§ **Problem statement**
The output should be the records themselves, given again exactly.

§ **Records supplied**
◆ ◆ ◆ ◆ ◆ ◆ ◆

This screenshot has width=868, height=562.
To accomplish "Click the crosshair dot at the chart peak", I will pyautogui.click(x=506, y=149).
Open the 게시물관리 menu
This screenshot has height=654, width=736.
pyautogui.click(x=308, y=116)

◆ ◆ ◆ ◆ ◆ ◆ ◆

§ **Result below**
This screenshot has width=868, height=562.
To accomplish "Click the crosshair dot at the chart peak", I will pyautogui.click(x=506, y=149).
Open the 게시물관리 menu
This screenshot has height=654, width=736.
pyautogui.click(x=308, y=116)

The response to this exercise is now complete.